In the case described here, the clinical and pathological features led to a diagnosis of FSGS coexistent with aplastic anemia. In this case of both FSGS and aplastic anemia, each disorder is occasionally associated with autoimmune disease, such as SLE or rheumatoid arthritis (10). Also, although a renal biopsy was not performed, a case was reported by Park et al. that aplastic anemia and nephrotic syndrome was simultaneously diagnosed in SLE (13). In our opinion, this case is suggested that direct immune mechanism, i.e., involving cytotoxic T cells and cytokines, influences both diseases and there was no trigger factor, such as drug and chemical exposure or viral infection.

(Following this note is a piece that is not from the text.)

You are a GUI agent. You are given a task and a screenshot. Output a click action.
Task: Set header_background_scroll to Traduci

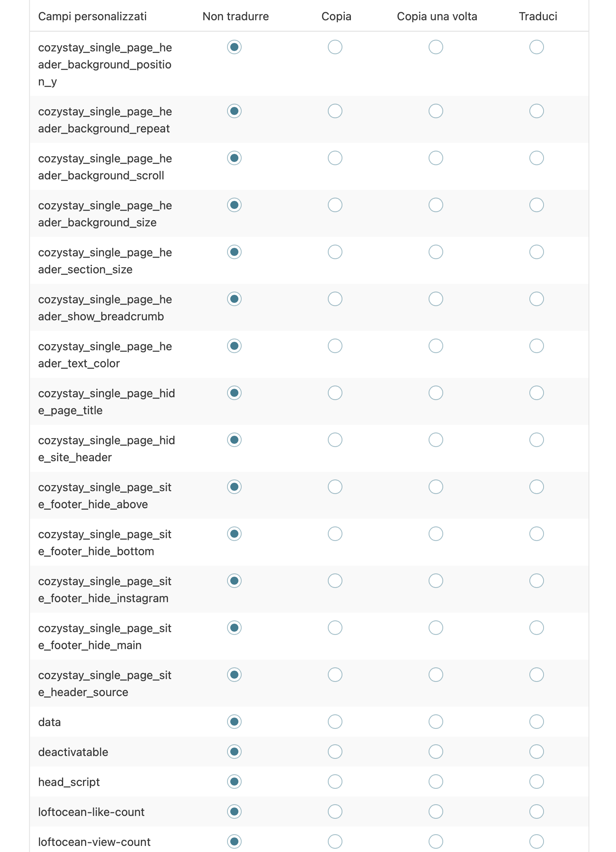[x=537, y=158]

The treatment of FSGS and aplastic anemia are controversial issues, mostly immunosuppressive therapies and conservative treatments have been used (3, 8, 14). Response to immunosuppressive therapy would suggest a causative or perpetuating role for autoimmunity in the development of these diseases. In aplastic anemia, treatment with immune suppression (cyclosporine A±anti-lymphocyte globulin) and BM transplantation has improved the response rates and survival of patients (3, 8). In fact, various immunosuppressive agents such as corticosteroid, cyclophosphamide, azathioprine, or cyclosporine A have been used in the treatment of FSGS. However, among them, only cyclosporine A is an effective immunosuppressive drug in aplastic anemia. So, in our case, we decided to use high-dose corticosteroids and cyclosporine A and added ACE inhibitors combined with diet therapy for anti-proteinuric effect. At the present time, she is in the ten month of follow-up and her blood cell count increases near to normal and serum creatinine remains stable with near normal proteinuria.

In summary, we describe a rare report showing an association between FSGS and aplastic anemia. Our observations suggest that immune mechanism including T lymphocytes and cytokines could play a role in the development of FSGS and aplastic anemia.